Die Woche in abstrakter Kunst – Bemerkenswerte Gesten
Wer liebt nicht eine gute Geste? Wir lieben es, ein Gemälde von Franz Kline anzustarren und über die tiefgründigen, doch einfachen Gesten nachzudenken, die jene dramatischen schwarzen Striche auf dem zurückhaltenden weißen Hintergrund geschaffen haben. Und wenn uns jemand ein Geschenk macht, das nicht ganz unseren Wünschen entspricht, sagen wir: „Nun, wenigstens haben sie die Geste gemacht.“ Letzte Woche wurde die Nachricht bekannt, dass eine der großartigsten Gesten der Kunstwelt seit langem vollbracht wurde. Das Smithsonian-Institut, einer der bekanntesten und beliebtesten Kunstsammler Amerikas, wird zum ersten Mal in seinen 170 Jahren Bestehen einen dauerhaften Ausstellungsraum außerhalb der USA eröffnen. Der neue Raum wird in London sein und in Partnerschaft mit dem Victoria and Albert Museum verwaltet werden. Um diese bedeutende Geste zu feiern, stellen wir Ihnen diese Woche fünf Ausstellungen von Künstlern vor, deren Gesten ebenso Anerkennung verdienen.
Stuart Davis
Irgendwo im Raum zwischen Abstraktion und Gegenständlichkeit schuf der Künstler Stuart Davis einen wahrhaft amerikanischen Stil.

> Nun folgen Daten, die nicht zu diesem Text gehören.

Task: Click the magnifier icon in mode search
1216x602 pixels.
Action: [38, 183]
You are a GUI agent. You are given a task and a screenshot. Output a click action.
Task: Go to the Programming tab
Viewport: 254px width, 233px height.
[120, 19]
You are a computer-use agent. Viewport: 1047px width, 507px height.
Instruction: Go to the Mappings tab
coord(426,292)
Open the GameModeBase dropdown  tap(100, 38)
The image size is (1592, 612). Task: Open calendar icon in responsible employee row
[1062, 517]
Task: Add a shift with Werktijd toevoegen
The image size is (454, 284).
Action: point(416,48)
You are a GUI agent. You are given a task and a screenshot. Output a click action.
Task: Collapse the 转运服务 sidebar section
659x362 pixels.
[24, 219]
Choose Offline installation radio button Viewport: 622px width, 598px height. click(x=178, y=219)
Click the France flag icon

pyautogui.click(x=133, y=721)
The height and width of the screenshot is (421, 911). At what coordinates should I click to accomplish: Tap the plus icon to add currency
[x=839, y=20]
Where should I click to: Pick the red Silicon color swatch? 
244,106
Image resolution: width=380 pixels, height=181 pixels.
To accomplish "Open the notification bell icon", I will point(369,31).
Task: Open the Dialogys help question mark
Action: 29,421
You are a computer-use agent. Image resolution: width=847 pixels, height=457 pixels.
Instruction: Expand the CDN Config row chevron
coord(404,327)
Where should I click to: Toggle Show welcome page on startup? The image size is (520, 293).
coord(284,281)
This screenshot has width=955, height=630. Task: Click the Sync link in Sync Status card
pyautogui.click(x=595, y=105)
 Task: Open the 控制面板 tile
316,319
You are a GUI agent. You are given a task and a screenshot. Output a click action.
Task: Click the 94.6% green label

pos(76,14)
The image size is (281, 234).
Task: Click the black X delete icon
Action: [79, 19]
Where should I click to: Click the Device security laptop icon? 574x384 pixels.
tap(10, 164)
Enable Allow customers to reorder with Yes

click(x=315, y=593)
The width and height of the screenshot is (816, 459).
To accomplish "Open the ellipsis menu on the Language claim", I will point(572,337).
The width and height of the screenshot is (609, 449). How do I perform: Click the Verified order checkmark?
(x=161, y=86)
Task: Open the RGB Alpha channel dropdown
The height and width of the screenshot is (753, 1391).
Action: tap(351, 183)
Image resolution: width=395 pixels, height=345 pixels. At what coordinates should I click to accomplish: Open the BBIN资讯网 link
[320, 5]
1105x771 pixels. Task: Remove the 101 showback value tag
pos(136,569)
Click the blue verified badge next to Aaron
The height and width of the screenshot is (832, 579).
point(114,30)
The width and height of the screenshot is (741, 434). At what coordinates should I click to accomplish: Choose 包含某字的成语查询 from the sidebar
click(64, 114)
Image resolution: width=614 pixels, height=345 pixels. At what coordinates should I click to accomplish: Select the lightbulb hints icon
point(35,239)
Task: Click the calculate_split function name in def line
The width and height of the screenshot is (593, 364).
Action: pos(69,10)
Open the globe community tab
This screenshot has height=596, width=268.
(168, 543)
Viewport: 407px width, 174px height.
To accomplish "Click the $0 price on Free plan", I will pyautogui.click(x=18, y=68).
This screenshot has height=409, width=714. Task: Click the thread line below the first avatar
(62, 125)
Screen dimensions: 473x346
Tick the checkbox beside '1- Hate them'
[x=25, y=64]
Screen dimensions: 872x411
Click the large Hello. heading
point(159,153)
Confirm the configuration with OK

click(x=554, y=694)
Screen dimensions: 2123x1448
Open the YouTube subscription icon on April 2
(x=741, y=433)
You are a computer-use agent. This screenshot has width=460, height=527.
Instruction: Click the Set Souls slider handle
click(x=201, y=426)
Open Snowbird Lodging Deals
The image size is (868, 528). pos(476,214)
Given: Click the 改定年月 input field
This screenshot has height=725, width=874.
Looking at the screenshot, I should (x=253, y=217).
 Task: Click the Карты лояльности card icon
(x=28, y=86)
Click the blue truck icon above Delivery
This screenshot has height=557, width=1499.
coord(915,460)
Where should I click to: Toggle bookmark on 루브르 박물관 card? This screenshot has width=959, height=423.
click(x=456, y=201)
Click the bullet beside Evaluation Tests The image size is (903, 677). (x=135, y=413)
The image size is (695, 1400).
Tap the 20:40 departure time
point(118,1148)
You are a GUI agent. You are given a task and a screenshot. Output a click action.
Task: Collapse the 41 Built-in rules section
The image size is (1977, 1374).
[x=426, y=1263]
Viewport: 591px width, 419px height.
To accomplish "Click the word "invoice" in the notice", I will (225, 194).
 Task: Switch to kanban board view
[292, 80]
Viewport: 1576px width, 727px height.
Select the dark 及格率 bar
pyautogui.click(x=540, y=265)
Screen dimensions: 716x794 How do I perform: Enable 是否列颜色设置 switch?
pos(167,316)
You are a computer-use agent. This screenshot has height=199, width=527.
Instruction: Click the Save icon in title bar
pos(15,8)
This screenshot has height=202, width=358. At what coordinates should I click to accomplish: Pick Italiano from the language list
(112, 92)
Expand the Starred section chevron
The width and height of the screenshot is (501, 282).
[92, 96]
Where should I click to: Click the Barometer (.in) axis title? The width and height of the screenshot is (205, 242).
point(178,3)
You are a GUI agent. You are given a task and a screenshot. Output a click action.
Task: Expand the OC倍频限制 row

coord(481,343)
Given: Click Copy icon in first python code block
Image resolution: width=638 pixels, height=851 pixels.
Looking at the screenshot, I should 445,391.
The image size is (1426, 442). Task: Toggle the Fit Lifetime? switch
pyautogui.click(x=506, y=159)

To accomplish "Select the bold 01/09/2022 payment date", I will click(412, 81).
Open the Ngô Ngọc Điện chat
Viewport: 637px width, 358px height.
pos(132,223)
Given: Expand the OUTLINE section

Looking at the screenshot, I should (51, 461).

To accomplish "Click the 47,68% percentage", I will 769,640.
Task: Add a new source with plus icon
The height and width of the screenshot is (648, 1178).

Seine lebendigen, farbenfrohen Gemälde enthalten den ganzen Geist und die gestische Emotion der besten Werke des abstrakten Expressionismus, doch ihre grafischen, vom urbanen Jazz inspirierten Formen setzen sie in einen eigenen ästhetischen Raum. Davis war Gründungsmitglied des Whitney Studio Club, eines Künstlerraums, der 1918 in der West 4th Street 147 in New York eröffnet wurde und eine Referenzbibliothek sowie einen Billardtisch enthielt. Heute ist diese Organisation besser bekannt als das Whitney Museum of American Art, das derzeit eine große Retrospektive mit etwa 100 Werken von Davis zeigt, die bis zum 25. September 2016 zu sehen ist.
Guillermo Kuitca
Sie haben noch ein paar Tage Zeit, die subtilen gestischen Werke des argentinischen Künstlers Guillermo Kuitca in der Hauser & Wirth Galerie in London zu sehen. Im Geiste von Künstlern wie Stuart Davis schwankt auch Kuitca zwischen Gegenständlichkeit und Abstraktion. Kuitcas Werke sind dunkel und intim. Seine Gesten sind oft klein und malerisch. Sie häufen sich in ihrem emotionalen Gewicht, je mehr man sie bewundert, bis sie fast vibrieren und sich schwarmartig zur Form aufbauen. Seine Arbeiten sind bis zum 30. Juni 2016 in der Savile Road 23 in London zu sehen.
Katharina Grosse
Am 10. Juni wurde eine Ausstellung neuer Arbeiten von Katharina Grosse im Museum Frieder Burda in Baden-Baden eröffnet. Grosses Gesten sind sowohl körperlich als auch gedanklich von monumentaler Natur. Ihre Werke überwältigen oft, verschlingen Flächen und Räume, die sie kaum zu fassen scheinen. Ob auf einer ebenen Fläche gemalt oder eine Installation füllend, ihr Werk enthält so viele Dimensionen, wie das Gehirn eines Betrachters wahrnehmen kann. Diese Ausstellung ist bis zum 9. Oktober 2016 zu sehen, mit einem Künstlergespräch (auf Deutsch) im Museum am 18. August um 19 Uhr.
Louise Fishman
Bis zum 31. Juli zeigt das Neuberger Museum of Art in Purchase, NY (eine Stunde nördlich von Manhattan), eine Retrospektive von Louise Fishman. Die Ausstellung verfolgt die über 50 Jahre währende Laufbahn dieser 77-jährigen gestischen abstrakten Malerin von den 1960er Jahren bis heute. Die emotionale Bandbreite von Fishmans Werk reicht vom Zornigen über das Verärgerte und Verspielte bis zum Erhabenen. Das Museum befindet sich auf dem Gelände des Purchase College.
Asger Jorn
Bis zum 29. Juli zeigt die Petzel Galerie an der Upper East Side in New York The Open Hide, die erste Einzelausstellung von Asger Jorns Werken in den USA seit 23 Jahren. Jorns emotional lebendige, dramatische, malerische Leinwände schreien mit einem stürmischen Mix aus urtümlichen und kindlichen Gesten zum Leben. Oft mit CoBrA in Verbindung gebracht, war Jorn ein Meister darin, Intensität, Sinnlichkeit, Komik und Schmerz zu vermitteln.